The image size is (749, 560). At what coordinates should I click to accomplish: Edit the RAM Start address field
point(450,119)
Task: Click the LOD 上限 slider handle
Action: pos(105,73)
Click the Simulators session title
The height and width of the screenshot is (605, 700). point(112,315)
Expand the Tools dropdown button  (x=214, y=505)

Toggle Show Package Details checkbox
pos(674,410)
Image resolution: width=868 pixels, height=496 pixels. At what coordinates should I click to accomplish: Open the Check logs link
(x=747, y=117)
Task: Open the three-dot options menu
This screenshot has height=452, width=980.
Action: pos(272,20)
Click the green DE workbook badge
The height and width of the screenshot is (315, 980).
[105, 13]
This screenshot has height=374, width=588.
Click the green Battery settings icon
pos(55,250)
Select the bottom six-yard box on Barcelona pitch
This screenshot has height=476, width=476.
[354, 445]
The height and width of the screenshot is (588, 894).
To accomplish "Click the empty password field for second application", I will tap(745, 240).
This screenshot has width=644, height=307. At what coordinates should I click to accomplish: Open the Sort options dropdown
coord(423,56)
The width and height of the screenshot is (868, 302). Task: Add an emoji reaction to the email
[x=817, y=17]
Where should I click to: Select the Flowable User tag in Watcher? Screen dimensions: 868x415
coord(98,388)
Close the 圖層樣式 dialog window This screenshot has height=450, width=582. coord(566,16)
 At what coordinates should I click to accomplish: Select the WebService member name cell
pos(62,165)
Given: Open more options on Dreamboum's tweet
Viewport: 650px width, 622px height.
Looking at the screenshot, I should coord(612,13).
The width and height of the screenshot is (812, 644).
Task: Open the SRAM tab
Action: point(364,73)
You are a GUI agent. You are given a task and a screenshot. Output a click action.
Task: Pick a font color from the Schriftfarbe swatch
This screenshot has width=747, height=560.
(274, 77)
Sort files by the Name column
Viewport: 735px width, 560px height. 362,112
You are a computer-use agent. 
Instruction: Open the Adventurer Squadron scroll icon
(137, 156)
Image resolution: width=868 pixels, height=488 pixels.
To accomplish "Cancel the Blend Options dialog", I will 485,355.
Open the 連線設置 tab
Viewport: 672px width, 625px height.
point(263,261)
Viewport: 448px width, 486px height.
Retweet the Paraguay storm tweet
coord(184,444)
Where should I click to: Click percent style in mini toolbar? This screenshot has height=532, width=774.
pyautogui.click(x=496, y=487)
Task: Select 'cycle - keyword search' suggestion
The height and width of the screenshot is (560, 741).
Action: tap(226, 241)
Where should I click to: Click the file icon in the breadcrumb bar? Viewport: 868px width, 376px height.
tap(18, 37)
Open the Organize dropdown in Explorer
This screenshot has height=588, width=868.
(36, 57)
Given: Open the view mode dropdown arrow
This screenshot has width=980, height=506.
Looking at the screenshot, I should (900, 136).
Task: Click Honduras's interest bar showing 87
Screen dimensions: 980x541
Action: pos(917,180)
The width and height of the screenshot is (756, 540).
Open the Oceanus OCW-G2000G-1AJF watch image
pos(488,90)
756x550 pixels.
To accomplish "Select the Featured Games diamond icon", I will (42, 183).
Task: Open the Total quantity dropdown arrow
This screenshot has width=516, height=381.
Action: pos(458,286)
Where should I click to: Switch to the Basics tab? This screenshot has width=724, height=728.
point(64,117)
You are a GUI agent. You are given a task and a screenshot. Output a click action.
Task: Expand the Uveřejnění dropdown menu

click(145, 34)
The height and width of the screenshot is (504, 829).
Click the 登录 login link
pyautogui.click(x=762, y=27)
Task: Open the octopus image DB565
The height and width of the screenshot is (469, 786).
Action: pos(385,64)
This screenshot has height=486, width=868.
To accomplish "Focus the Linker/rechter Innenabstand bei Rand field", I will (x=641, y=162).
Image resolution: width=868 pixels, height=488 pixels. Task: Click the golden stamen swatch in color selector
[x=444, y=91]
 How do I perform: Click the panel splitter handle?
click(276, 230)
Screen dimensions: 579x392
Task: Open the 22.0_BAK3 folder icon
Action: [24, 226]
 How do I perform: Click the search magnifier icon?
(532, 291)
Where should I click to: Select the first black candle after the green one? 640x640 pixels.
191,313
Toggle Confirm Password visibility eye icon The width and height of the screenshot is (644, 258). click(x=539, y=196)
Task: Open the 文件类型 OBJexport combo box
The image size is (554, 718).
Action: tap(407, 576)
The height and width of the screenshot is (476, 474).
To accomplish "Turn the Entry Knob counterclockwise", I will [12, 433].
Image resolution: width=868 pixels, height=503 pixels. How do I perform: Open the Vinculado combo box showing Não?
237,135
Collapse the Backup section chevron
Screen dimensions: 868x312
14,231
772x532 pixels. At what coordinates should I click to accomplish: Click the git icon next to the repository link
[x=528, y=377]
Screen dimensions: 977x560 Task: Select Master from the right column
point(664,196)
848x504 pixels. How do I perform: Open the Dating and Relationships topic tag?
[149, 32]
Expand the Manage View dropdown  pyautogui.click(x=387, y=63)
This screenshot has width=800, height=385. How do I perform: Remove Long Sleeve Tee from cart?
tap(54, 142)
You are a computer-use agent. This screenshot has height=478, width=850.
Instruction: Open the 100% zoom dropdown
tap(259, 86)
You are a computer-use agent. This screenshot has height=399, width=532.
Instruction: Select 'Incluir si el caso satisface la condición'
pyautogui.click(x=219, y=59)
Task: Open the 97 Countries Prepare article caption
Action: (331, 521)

━━━━━━━━━━

**ASSIGNMENT**
Exactly as shown above, write out all the records.

**OUTPUT**
The image size is (749, 560). At what coordinates should I click to accomplish: Edit the RAM Start address field
point(450,119)
Task: Click the LOD 上限 slider handle
Action: pos(105,73)
Click the Simulators session title
The height and width of the screenshot is (605, 700). point(112,315)
Expand the Tools dropdown button  (x=214, y=505)

Toggle Show Package Details checkbox
pos(674,410)
Image resolution: width=868 pixels, height=496 pixels. At what coordinates should I click to accomplish: Open the Check logs link
(x=747, y=117)
Task: Open the three-dot options menu
This screenshot has height=452, width=980.
Action: pos(272,20)
Click the green DE workbook badge
The height and width of the screenshot is (315, 980).
[105, 13]
This screenshot has height=374, width=588.
Click the green Battery settings icon
pos(55,250)
Select the bottom six-yard box on Barcelona pitch
This screenshot has height=476, width=476.
[354, 445]
The height and width of the screenshot is (588, 894).
To accomplish "Click the empty password field for second application", I will tap(745, 240).
This screenshot has width=644, height=307. At what coordinates should I click to accomplish: Open the Sort options dropdown
coord(423,56)
The width and height of the screenshot is (868, 302). Task: Add an emoji reaction to the email
[x=817, y=17]
Where should I click to: Select the Flowable User tag in Watcher? Screen dimensions: 868x415
coord(98,388)
Close the 圖層樣式 dialog window This screenshot has height=450, width=582. coord(566,16)
 At what coordinates should I click to accomplish: Select the WebService member name cell
pos(62,165)
Given: Open more options on Dreamboum's tweet
Viewport: 650px width, 622px height.
Looking at the screenshot, I should coord(612,13).
The width and height of the screenshot is (812, 644).
Task: Open the SRAM tab
Action: point(364,73)
You are a GUI agent. You are given a task and a screenshot. Output a click action.
Task: Pick a font color from the Schriftfarbe swatch
This screenshot has width=747, height=560.
(274, 77)
Sort files by the Name column
Viewport: 735px width, 560px height. 362,112
You are a computer-use agent. 
Instruction: Open the Adventurer Squadron scroll icon
(137, 156)
Image resolution: width=868 pixels, height=488 pixels.
To accomplish "Cancel the Blend Options dialog", I will 485,355.
Open the 連線設置 tab
Viewport: 672px width, 625px height.
point(263,261)
Viewport: 448px width, 486px height.
Retweet the Paraguay storm tweet
coord(184,444)
Where should I click to: Click percent style in mini toolbar? This screenshot has height=532, width=774.
pyautogui.click(x=496, y=487)
Task: Select 'cycle - keyword search' suggestion
The height and width of the screenshot is (560, 741).
Action: tap(226, 241)
Where should I click to: Click the file icon in the breadcrumb bar? Viewport: 868px width, 376px height.
tap(18, 37)
Open the Organize dropdown in Explorer
This screenshot has height=588, width=868.
(36, 57)
Given: Open the view mode dropdown arrow
This screenshot has width=980, height=506.
Looking at the screenshot, I should (900, 136).
Task: Click Honduras's interest bar showing 87
Screen dimensions: 980x541
Action: pos(917,180)
The width and height of the screenshot is (756, 540).
Open the Oceanus OCW-G2000G-1AJF watch image
pos(488,90)
756x550 pixels.
To accomplish "Select the Featured Games diamond icon", I will (42, 183).
Task: Open the Total quantity dropdown arrow
This screenshot has width=516, height=381.
Action: pos(458,286)
Where should I click to: Switch to the Basics tab? This screenshot has width=724, height=728.
point(64,117)
You are a GUI agent. You are given a task and a screenshot. Output a click action.
Task: Expand the Uveřejnění dropdown menu

click(145, 34)
The height and width of the screenshot is (504, 829).
Click the 登录 login link
pyautogui.click(x=762, y=27)
Task: Open the octopus image DB565
The height and width of the screenshot is (469, 786).
Action: pos(385,64)
This screenshot has height=486, width=868.
To accomplish "Focus the Linker/rechter Innenabstand bei Rand field", I will (x=641, y=162).
Image resolution: width=868 pixels, height=488 pixels. Task: Click the golden stamen swatch in color selector
[x=444, y=91]
 How do I perform: Click the panel splitter handle?
click(276, 230)
Screen dimensions: 579x392
Task: Open the 22.0_BAK3 folder icon
Action: [24, 226]
 How do I perform: Click the search magnifier icon?
(532, 291)
Where should I click to: Select the first black candle after the green one? 640x640 pixels.
191,313
Toggle Confirm Password visibility eye icon The width and height of the screenshot is (644, 258). click(x=539, y=196)
Task: Open the 文件类型 OBJexport combo box
The image size is (554, 718).
Action: tap(407, 576)
The height and width of the screenshot is (476, 474).
To accomplish "Turn the Entry Knob counterclockwise", I will [12, 433].
Image resolution: width=868 pixels, height=503 pixels. How do I perform: Open the Vinculado combo box showing Não?
237,135
Collapse the Backup section chevron
Screen dimensions: 868x312
14,231
772x532 pixels. At what coordinates should I click to accomplish: Click the git icon next to the repository link
[x=528, y=377]
Screen dimensions: 977x560 Task: Select Master from the right column
point(664,196)
848x504 pixels. How do I perform: Open the Dating and Relationships topic tag?
[149, 32]
Expand the Manage View dropdown  pyautogui.click(x=387, y=63)
This screenshot has width=800, height=385. How do I perform: Remove Long Sleeve Tee from cart?
tap(54, 142)
You are a computer-use agent. This screenshot has height=478, width=850.
Instruction: Open the 100% zoom dropdown
tap(259, 86)
You are a computer-use agent. This screenshot has height=399, width=532.
Instruction: Select 'Incluir si el caso satisface la condición'
pyautogui.click(x=219, y=59)
Task: Open the 97 Countries Prepare article caption
Action: (331, 521)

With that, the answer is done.